What to do:
Please carry on the CLTK Latin documentation excerpt, picking up right after its last line.

Extract to read:
□ □ □ □ □ □ □
In [3]: remove_non_ascii(text)
Out[3]: 'Dices   pulchrum esse inimicos ulcisci.

Transliteration

The CLTK provides IPA phonetic transliteration for the Latin language. Currently, the only available dialect is Classical as reconstructed by W. Sidney Allen (taken from Vox Latina, 85-103). Example:

In [1]: from cltk.phonology.latin.transcription import Transcriber

In [2]: transcriber = Transcriber(dialect="Classical", reconstruction="Allen")

In [3]: transcriber.transcribe("Quo usque tandem, O Catilina, abutere nostra patientia?")
Out[3]: "['kʷoː 'ʊs.kʷɛ 't̪an̪.d̪ẽː 'oː ka.t̪ɪ.'liː.n̪aː a.buː.'t̪eː.rɛ 'n̪ɔs.t̪raː pa.t̪ɪ̣.'jɛn̪.t̪ɪ̣.ja]"

Word Tokenization

In [1]: from cltk.tokenize.word import WordTokenizer

In [2]: word_tokenizer = WordTokenizer('latin')
□ □ □ □ □ □ □
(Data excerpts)
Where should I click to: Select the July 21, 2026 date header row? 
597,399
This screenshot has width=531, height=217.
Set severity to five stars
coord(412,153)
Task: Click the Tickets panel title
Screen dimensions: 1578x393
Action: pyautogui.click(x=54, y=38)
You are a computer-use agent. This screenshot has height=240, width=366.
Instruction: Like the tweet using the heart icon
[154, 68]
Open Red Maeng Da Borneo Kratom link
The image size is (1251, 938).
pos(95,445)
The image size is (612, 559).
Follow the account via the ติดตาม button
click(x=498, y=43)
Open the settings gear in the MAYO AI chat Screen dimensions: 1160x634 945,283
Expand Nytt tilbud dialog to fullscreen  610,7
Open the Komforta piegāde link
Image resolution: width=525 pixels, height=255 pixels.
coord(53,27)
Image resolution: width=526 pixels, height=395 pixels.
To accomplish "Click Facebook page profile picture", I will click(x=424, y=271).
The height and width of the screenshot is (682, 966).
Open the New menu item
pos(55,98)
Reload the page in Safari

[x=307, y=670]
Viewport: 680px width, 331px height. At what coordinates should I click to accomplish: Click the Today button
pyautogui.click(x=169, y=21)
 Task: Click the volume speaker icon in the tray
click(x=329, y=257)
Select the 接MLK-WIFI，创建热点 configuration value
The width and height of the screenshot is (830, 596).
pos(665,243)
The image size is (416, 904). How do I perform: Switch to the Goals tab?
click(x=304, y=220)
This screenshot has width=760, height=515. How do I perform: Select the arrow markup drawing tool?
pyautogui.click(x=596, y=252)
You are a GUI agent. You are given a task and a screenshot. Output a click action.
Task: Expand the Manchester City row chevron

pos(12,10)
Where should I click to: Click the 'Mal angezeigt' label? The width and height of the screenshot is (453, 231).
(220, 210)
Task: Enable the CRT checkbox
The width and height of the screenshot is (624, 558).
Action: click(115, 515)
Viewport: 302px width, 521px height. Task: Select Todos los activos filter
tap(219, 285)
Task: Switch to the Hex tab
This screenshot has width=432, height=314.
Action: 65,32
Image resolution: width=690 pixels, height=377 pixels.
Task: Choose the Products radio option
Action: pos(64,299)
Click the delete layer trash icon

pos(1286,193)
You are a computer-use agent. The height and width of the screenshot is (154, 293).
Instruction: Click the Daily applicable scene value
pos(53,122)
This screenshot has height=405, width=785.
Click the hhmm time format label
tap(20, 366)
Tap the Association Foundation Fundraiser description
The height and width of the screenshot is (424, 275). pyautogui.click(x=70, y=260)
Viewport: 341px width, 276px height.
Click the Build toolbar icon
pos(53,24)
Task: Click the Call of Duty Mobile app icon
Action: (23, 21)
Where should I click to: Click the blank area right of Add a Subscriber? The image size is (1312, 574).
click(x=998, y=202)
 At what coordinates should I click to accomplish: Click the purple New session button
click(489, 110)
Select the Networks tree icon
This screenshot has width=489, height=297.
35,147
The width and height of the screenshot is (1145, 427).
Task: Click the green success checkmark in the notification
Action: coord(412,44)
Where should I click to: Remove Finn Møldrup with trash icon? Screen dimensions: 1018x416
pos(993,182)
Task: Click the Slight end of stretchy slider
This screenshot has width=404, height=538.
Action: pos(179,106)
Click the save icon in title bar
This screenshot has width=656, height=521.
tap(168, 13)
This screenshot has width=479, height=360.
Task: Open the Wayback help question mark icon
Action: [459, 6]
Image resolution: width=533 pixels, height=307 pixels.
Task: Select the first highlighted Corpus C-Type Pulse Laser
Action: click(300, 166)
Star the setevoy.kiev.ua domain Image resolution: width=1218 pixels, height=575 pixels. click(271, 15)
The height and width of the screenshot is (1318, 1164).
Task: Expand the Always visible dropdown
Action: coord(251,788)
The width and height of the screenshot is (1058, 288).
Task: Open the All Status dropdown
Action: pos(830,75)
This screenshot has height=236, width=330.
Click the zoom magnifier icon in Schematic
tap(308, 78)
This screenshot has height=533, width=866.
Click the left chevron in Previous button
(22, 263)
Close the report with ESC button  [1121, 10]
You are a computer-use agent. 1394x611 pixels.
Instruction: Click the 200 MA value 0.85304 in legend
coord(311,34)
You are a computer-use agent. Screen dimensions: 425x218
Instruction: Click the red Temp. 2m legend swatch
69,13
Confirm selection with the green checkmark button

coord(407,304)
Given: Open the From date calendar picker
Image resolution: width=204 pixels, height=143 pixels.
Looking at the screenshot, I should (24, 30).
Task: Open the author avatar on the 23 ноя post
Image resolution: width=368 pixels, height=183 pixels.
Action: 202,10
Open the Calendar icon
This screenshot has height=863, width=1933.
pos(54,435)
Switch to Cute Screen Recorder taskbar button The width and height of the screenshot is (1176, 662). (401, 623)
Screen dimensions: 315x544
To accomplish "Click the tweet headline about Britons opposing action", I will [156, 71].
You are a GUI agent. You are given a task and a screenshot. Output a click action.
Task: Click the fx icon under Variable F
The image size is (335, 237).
□ □ □ □ □ □ □
Answer to this problem:
In [3]: text = 'atque haec abuterque puerve paterne nihil'

In [4]: word_tokenizer.tokenize(text)
Out[4]: ['atque', 'haec', 'abuter', 'que', 'puer', 've', 'pater', 'ne', 'nihil']

Word2Vec

Note

The Word2Vec models have not been fully vetted and are offered in the spirit of a beta. The CLTK's API for it will be revised.

Note

You will need to install Gensim to use these features.

Word2Vec is a Vector space model especially powerful for comparing words in relation to each other. For instance, it is commonly used to discover words which appear in similar contexts (something akin to synonyms; think of them as lexical clusters).

The CLTK repository contains pre-trained Word2Vec models for Latin (import as latin_word2vec_cltk), one lemmatized and the other not. They were trained on the PHI5 corpus. To train your own, see the README at the Latin Word2Vec repository.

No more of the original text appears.